Convertible seats, $40 to $450 (for children 5 to 45 pounds rear-facing, 20 to 70 pounds forward-facing). Convertibles can be used two ways: rear- or forward-facing. It’s recommended for kids to remain facing rearward until they reach their second birthday. Though you may be tempted to use convertibles for newborns, most don’t provide the best fit for tiny babies, and you lose the detachable carrier found on infant seats. Once a child reaches age 2 or the rear-facing height or weight limits of the seat, the seat can be positioned facing forward. Many have limits of 65 pounds or more.
Belt-positioning booster seats, $14 to $300 (for children 30 to 120 pounds). Once children outgrow forward-facing harnessed seats, they will need boosters to allow the seat belts to sit correctly on their frames. Boosters are designed to raise the child high enough to position the vehicle’s seat belt correctly. They are needed until children are tall enough to use the belts alone — usually when they reaches 57 inches tall and are 8 to 12 years old. High-backed boosters are a better choice because they include some side bolstering plus a guide that can better position the shoulder belt.
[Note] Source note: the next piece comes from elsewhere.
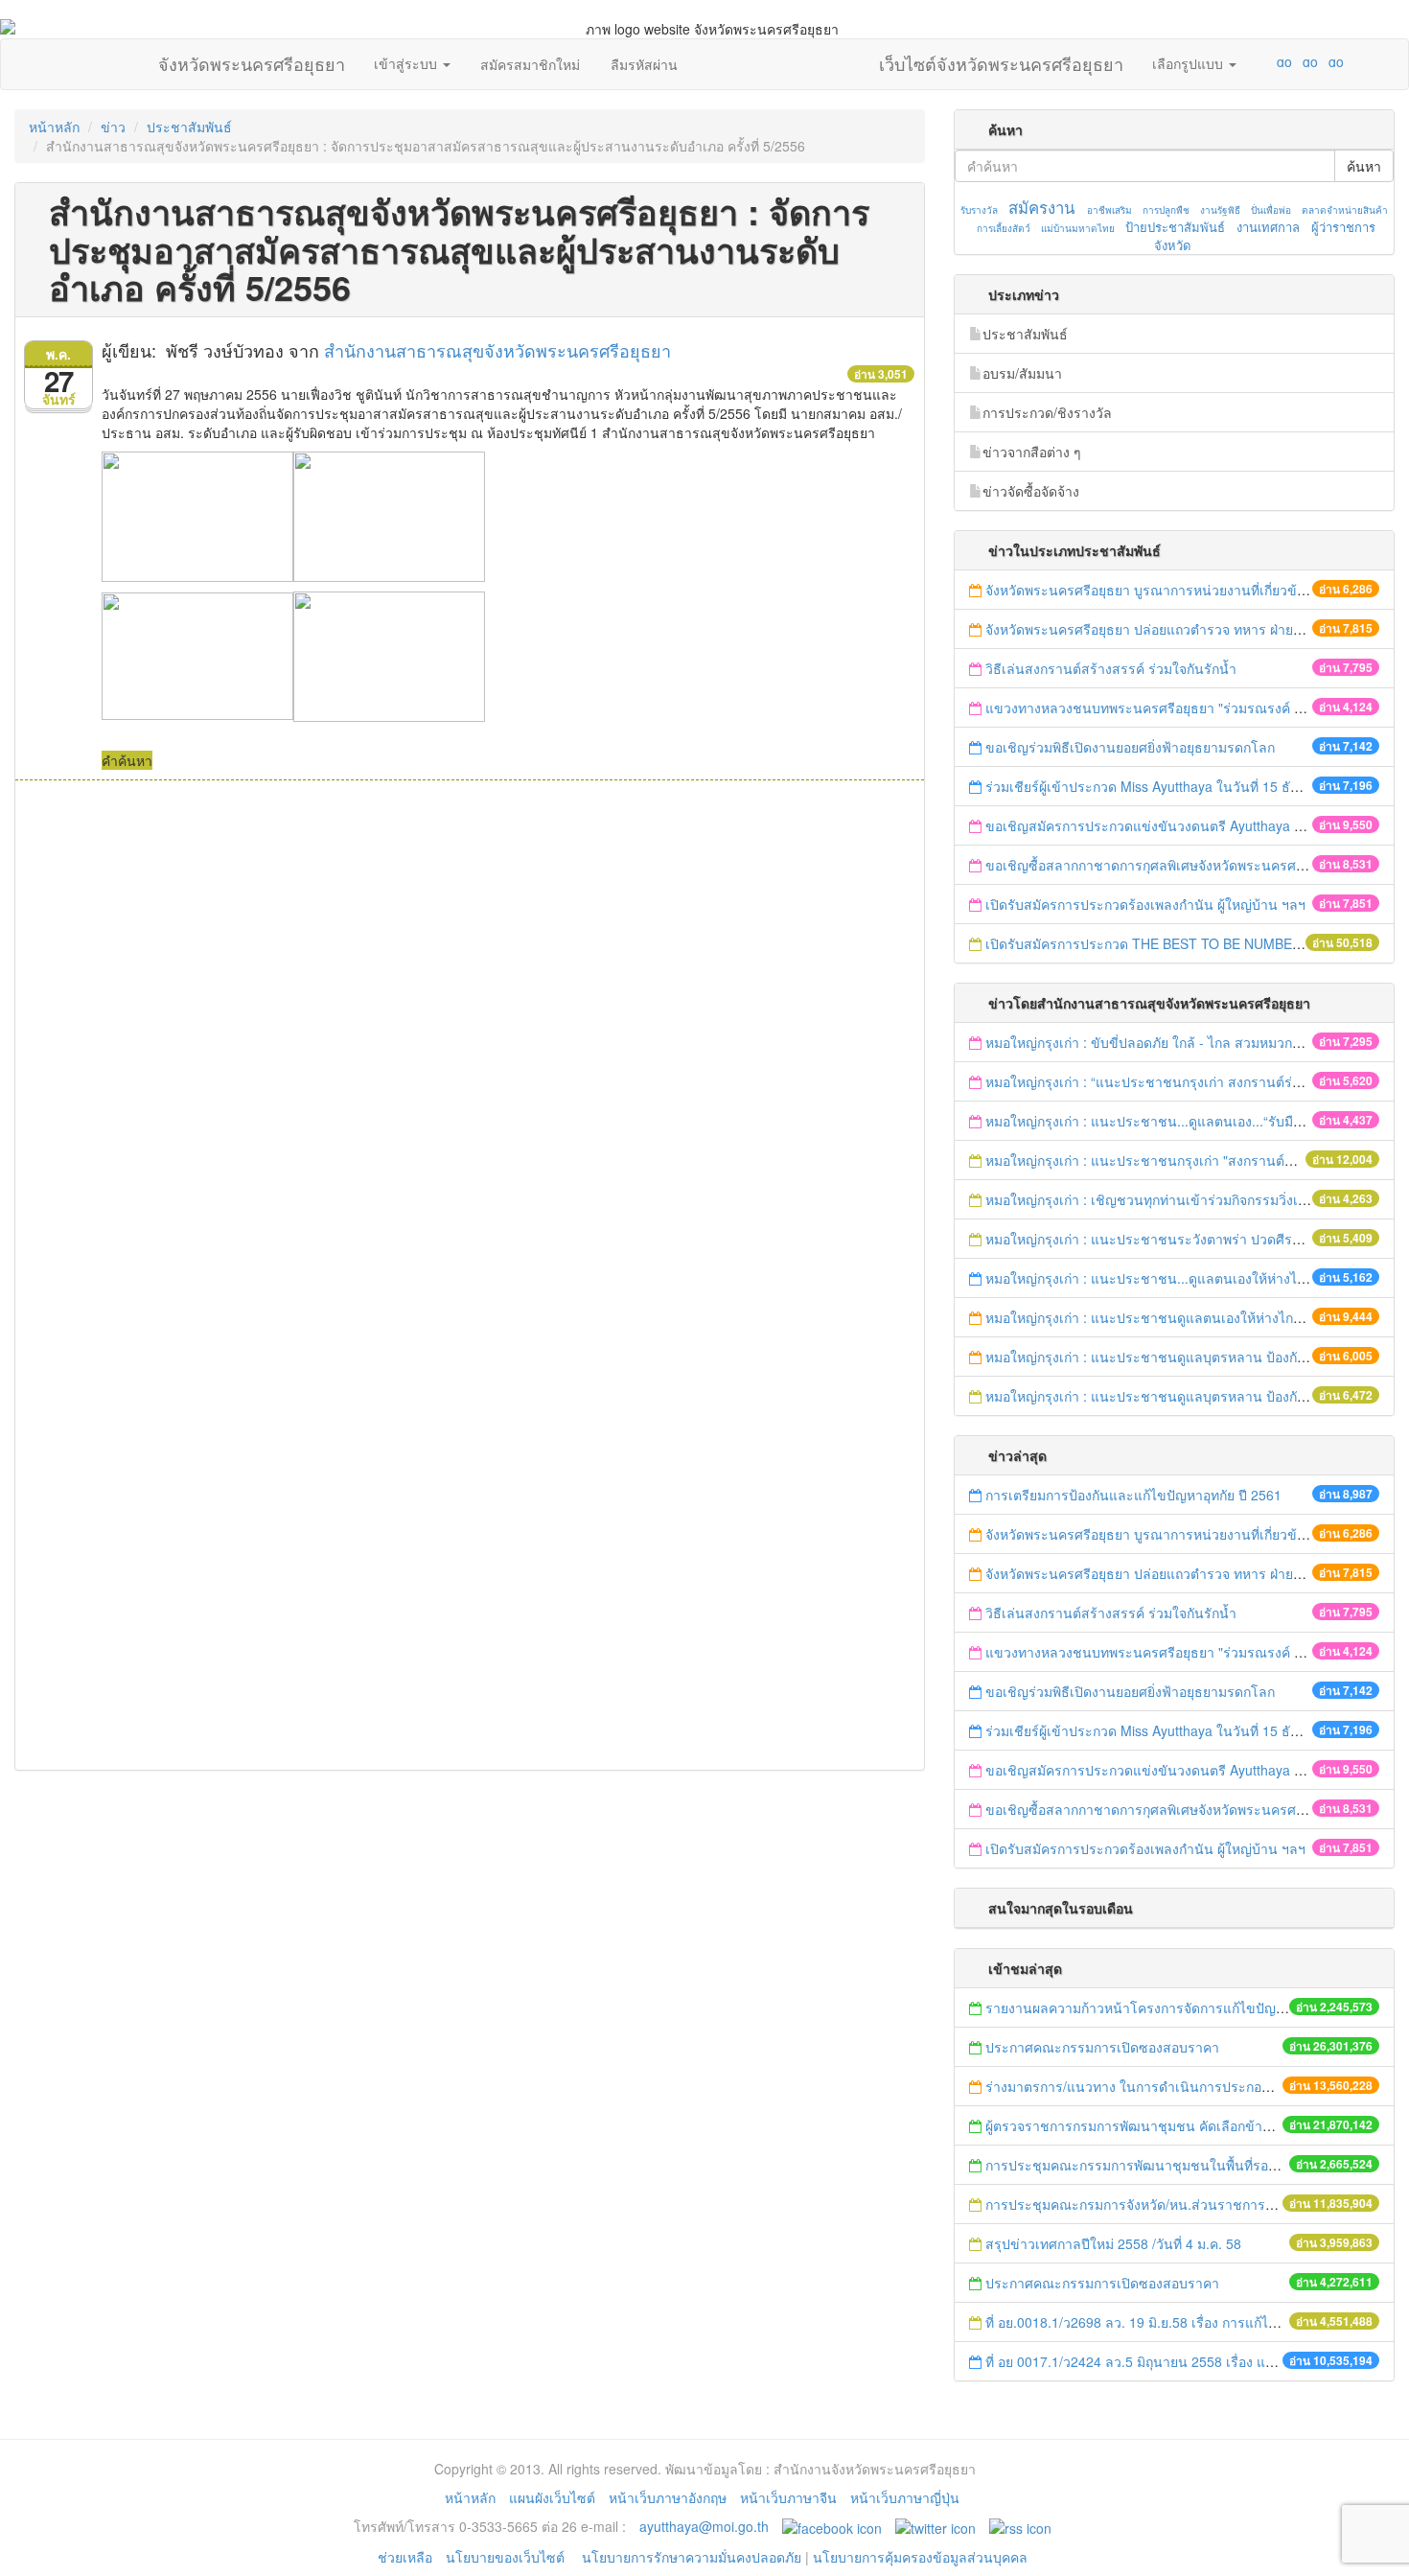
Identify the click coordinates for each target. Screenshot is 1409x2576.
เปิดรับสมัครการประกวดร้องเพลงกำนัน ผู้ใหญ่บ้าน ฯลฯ (1145, 904)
Important safety strategies for proper installation and fit
Your child seat must fit not only your child but also your car. If you can’t test-fit the seat before purchasing it, make sure you can return or exchange it.
See SafeKids USA (safekids.org) for dates and locations where you can get installation checked.
To help get the right fit:
• Carefully read the manuals for both the car and the seat.
• Check the recline of rear-facing seats. That’s critical. An overly upright seat may allow an infant’s head to fall forward, obstructing his breathing. Most seats have a built-in level indicator.
• Child seats can be installed using your vehicle’s seat belts, but it’s often easier to get a secure fit using LATCH. (LATCH, which stands for “Lower Anchors and Tethers for Children,” was developed to help parents more easily install seats in cars.)
• Attach and tighten the top tether for all forward-facing seats installed with either LATCH or the seat belt.
• You may have to remove the rear seat’s head restraint to allow a forward-facing seat to fit properly against the seatback.
• To assure that the harness is tight enough, you shouldn’t be able to pinch more than 1 inch of fabric at the child’s shoulder.